* OBJECTIVE
Rewrite the listing below, changing every "GUI agent" to "GUI assistant" and keeping everything else the same.

## Begin

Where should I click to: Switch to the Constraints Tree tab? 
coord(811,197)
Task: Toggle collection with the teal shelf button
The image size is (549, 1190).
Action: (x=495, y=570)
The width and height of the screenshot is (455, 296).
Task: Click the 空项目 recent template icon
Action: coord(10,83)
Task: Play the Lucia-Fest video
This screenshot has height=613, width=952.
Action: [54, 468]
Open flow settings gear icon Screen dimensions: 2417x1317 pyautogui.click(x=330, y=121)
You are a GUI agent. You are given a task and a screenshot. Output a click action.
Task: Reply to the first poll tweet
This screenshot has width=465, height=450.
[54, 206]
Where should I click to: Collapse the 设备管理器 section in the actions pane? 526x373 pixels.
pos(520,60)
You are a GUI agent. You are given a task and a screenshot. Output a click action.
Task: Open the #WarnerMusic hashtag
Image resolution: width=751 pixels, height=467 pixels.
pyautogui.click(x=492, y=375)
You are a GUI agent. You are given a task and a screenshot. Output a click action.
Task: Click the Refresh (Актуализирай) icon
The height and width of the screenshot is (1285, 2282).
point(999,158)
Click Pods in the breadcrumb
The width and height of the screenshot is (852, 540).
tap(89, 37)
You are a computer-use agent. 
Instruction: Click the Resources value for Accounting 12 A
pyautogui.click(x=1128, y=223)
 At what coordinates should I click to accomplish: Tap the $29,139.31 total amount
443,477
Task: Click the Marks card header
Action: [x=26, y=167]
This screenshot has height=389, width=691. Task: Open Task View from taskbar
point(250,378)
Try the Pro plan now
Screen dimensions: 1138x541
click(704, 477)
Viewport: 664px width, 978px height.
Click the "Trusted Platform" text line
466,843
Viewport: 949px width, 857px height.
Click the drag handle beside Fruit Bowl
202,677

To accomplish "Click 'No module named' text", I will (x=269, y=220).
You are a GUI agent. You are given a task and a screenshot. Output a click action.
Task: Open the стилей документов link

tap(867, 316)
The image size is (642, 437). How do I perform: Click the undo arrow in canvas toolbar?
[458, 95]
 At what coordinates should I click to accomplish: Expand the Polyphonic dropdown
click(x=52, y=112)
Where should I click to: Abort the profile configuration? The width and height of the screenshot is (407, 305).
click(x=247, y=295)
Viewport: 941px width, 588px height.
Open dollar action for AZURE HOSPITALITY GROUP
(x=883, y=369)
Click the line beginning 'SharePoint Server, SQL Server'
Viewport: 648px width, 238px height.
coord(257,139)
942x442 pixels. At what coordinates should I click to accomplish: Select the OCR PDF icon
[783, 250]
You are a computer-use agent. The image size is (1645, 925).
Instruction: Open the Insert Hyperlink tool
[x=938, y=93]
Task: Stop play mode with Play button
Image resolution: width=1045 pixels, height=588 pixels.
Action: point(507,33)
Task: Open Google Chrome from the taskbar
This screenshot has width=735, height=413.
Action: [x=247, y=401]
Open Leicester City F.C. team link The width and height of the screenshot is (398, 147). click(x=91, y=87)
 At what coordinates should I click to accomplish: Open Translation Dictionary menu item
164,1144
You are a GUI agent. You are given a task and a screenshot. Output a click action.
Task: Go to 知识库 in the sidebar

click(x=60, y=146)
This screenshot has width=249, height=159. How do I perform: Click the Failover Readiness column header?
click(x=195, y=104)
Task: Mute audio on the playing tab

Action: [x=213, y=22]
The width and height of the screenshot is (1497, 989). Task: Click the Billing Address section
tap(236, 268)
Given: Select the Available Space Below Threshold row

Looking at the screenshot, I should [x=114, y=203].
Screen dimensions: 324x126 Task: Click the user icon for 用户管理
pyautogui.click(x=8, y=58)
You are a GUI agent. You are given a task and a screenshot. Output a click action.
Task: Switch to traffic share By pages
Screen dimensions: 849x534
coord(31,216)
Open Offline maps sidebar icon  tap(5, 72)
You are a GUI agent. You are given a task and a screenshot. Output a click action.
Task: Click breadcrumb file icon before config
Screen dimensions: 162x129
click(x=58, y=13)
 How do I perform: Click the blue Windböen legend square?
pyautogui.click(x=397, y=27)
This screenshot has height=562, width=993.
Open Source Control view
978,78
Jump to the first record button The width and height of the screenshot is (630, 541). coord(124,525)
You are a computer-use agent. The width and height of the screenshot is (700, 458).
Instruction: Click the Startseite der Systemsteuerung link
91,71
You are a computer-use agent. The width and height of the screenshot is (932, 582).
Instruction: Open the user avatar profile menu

## End

* TASK SOLUTION
Where should I click to: Switch to the Constraints Tree tab? 
coord(811,197)
Task: Toggle collection with the teal shelf button
The image size is (549, 1190).
Action: (x=495, y=570)
The width and height of the screenshot is (455, 296).
Task: Click the 空项目 recent template icon
Action: coord(10,83)
Task: Play the Lucia-Fest video
This screenshot has height=613, width=952.
Action: [54, 468]
Open flow settings gear icon Screen dimensions: 2417x1317 pyautogui.click(x=330, y=121)
You are a GUI assistant. You are given a task and a screenshot. Output a click action.
Task: Reply to the first poll tweet
This screenshot has width=465, height=450.
[54, 206]
Where should I click to: Collapse the 设备管理器 section in the actions pane? 526x373 pixels.
pos(520,60)
You are a GUI assistant. You are given a task and a screenshot. Output a click action.
Task: Open the #WarnerMusic hashtag
Image resolution: width=751 pixels, height=467 pixels.
pyautogui.click(x=492, y=375)
You are a GUI assistant. You are given a task and a screenshot. Output a click action.
Task: Click the Refresh (Актуализирай) icon
The height and width of the screenshot is (1285, 2282).
point(999,158)
Click Pods in the breadcrumb
The width and height of the screenshot is (852, 540).
tap(89, 37)
You are a computer-use agent. 
Instruction: Click the Resources value for Accounting 12 A
pyautogui.click(x=1128, y=223)
 At what coordinates should I click to accomplish: Tap the $29,139.31 total amount
443,477
Task: Click the Marks card header
Action: [x=26, y=167]
This screenshot has height=389, width=691. Task: Open Task View from taskbar
point(250,378)
Try the Pro plan now
Screen dimensions: 1138x541
click(704, 477)
Viewport: 664px width, 978px height.
Click the "Trusted Platform" text line
466,843
Viewport: 949px width, 857px height.
Click the drag handle beside Fruit Bowl
202,677

To accomplish "Click 'No module named' text", I will (x=269, y=220).
You are a GUI assistant. You are given a task and a screenshot. Output a click action.
Task: Open the стилей документов link

tap(867, 316)
The image size is (642, 437). How do I perform: Click the undo arrow in canvas toolbar?
[458, 95]
 At what coordinates should I click to accomplish: Expand the Polyphonic dropdown
click(x=52, y=112)
Where should I click to: Abort the profile configuration? The width and height of the screenshot is (407, 305).
click(x=247, y=295)
Viewport: 941px width, 588px height.
Open dollar action for AZURE HOSPITALITY GROUP
(x=883, y=369)
Click the line beginning 'SharePoint Server, SQL Server'
Viewport: 648px width, 238px height.
coord(257,139)
942x442 pixels. At what coordinates should I click to accomplish: Select the OCR PDF icon
[783, 250]
You are a computer-use agent. The image size is (1645, 925).
Instruction: Open the Insert Hyperlink tool
[x=938, y=93]
Task: Stop play mode with Play button
Image resolution: width=1045 pixels, height=588 pixels.
Action: point(507,33)
Task: Open Google Chrome from the taskbar
This screenshot has width=735, height=413.
Action: [x=247, y=401]
Open Leicester City F.C. team link The width and height of the screenshot is (398, 147). click(x=91, y=87)
 At what coordinates should I click to accomplish: Open Translation Dictionary menu item
164,1144
You are a GUI assistant. You are given a task and a screenshot. Output a click action.
Task: Go to 知识库 in the sidebar

click(x=60, y=146)
This screenshot has width=249, height=159. How do I perform: Click the Failover Readiness column header?
click(x=195, y=104)
Task: Mute audio on the playing tab

Action: [x=213, y=22]
The width and height of the screenshot is (1497, 989). Task: Click the Billing Address section
tap(236, 268)
Given: Select the Available Space Below Threshold row

Looking at the screenshot, I should [x=114, y=203].
Screen dimensions: 324x126 Task: Click the user icon for 用户管理
pyautogui.click(x=8, y=58)
You are a GUI assistant. You are given a task and a screenshot. Output a click action.
Task: Switch to traffic share By pages
Screen dimensions: 849x534
coord(31,216)
Open Offline maps sidebar icon  tap(5, 72)
You are a GUI assistant. You are given a task and a screenshot. Output a click action.
Task: Click breadcrumb file icon before config
Screen dimensions: 162x129
click(x=58, y=13)
 How do I perform: Click the blue Windböen legend square?
pyautogui.click(x=397, y=27)
This screenshot has height=562, width=993.
Open Source Control view
978,78
Jump to the first record button The width and height of the screenshot is (630, 541). coord(124,525)
You are a computer-use agent. The width and height of the screenshot is (700, 458).
Instruction: Click the Startseite der Systemsteuerung link
91,71
You are a computer-use agent. The width and height of the screenshot is (932, 582).
Instruction: Open the user avatar profile menu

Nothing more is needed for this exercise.